PROBLEM TO SOLVE. Repeat the listing exactly, minus the pictures.

*-*-*

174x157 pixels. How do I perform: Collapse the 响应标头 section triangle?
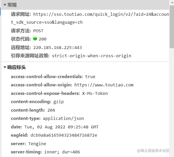pos(5,67)
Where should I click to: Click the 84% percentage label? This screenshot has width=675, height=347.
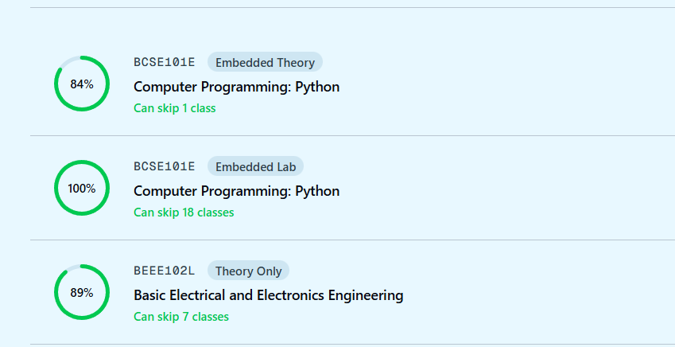click(82, 84)
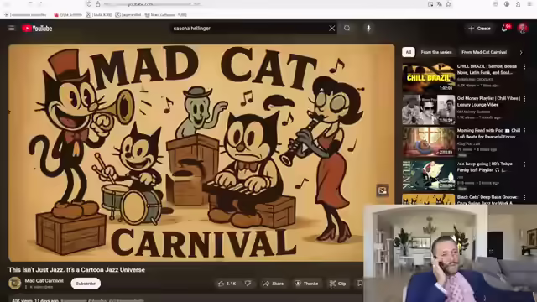Like the video with thumbs-up
This screenshot has height=302, width=537.
coord(227,284)
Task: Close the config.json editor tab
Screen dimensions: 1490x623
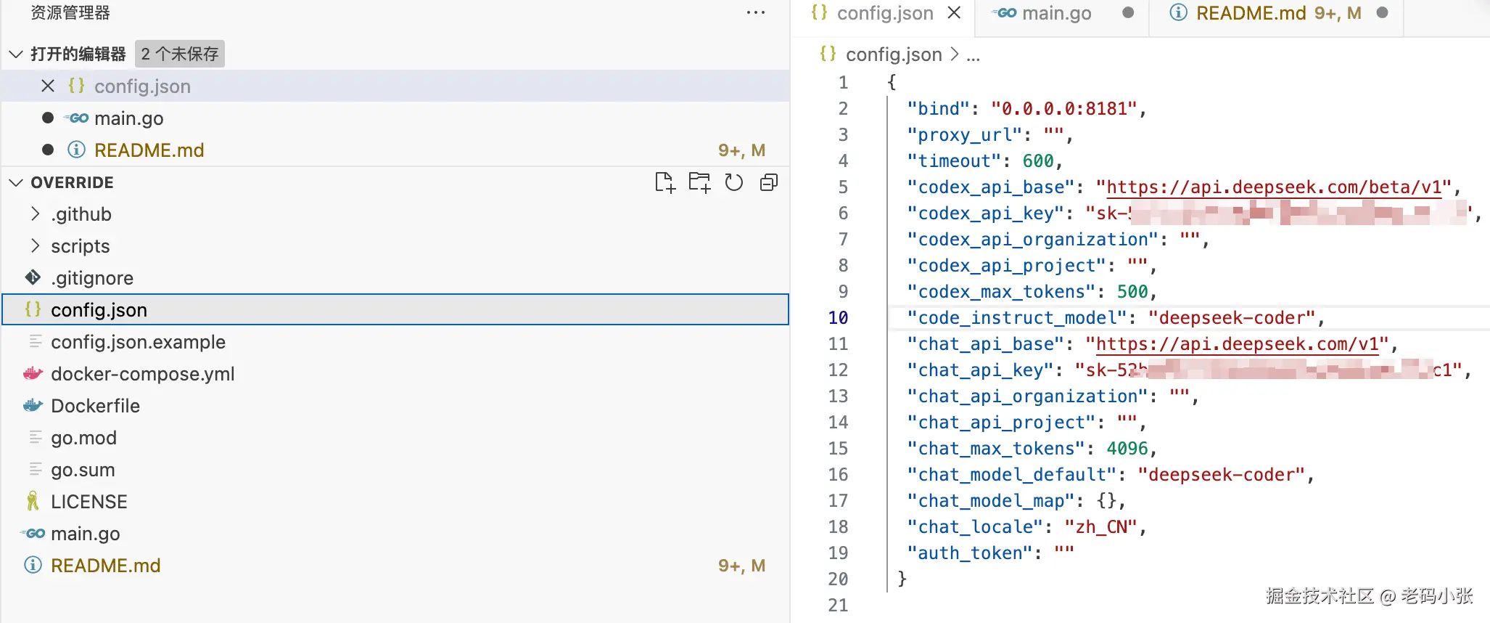Action: click(955, 13)
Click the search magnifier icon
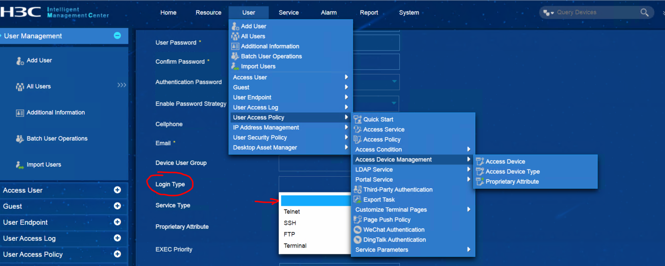The height and width of the screenshot is (266, 665). point(644,12)
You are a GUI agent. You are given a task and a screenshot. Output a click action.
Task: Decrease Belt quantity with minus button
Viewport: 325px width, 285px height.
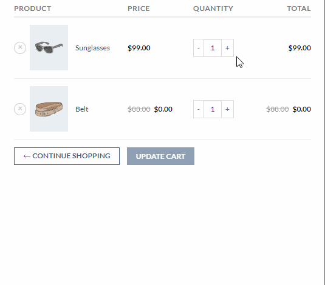tap(199, 109)
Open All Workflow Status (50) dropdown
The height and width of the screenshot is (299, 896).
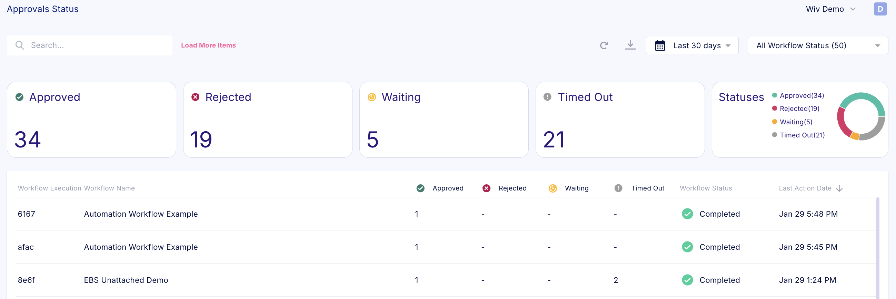817,45
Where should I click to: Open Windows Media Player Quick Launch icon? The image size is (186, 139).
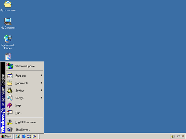click(35, 137)
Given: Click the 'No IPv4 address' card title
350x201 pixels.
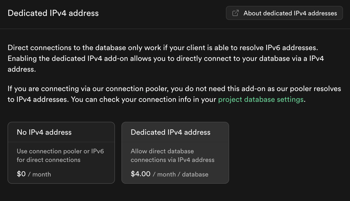Looking at the screenshot, I should tap(44, 132).
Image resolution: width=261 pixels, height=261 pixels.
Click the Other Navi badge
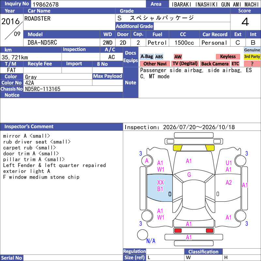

*-*-*

COMPLETED EXERCISE.
174x157 pixels. How do I perform: Collapse the 响应标头 section triangle?
pos(5,67)
Where should I click to: Click the 84% percentage label? This screenshot has width=675, height=347.
click(82, 84)
Like the video with thumbs-up
This screenshot has height=302, width=537.
coord(227,284)
Task: Close the config.json editor tab
Screen dimensions: 1490x623
Action: click(955, 13)
Click the search magnifier icon
The height and width of the screenshot is (266, 665). point(644,12)
You are a GUI agent. You are given a task and a screenshot. Output a click action.
Task: Decrease Belt quantity with minus button
Viewport: 325px width, 285px height.
tap(199, 109)
Open All Workflow Status (50) dropdown
The height and width of the screenshot is (299, 896).
817,45
Where should I click to: Open Windows Media Player Quick Launch icon? The image size is (186, 139).
click(35, 137)
Given: Click the 'No IPv4 address' card title
350x201 pixels.
Looking at the screenshot, I should tap(44, 132).
Image resolution: width=261 pixels, height=261 pixels.
Click the Other Navi badge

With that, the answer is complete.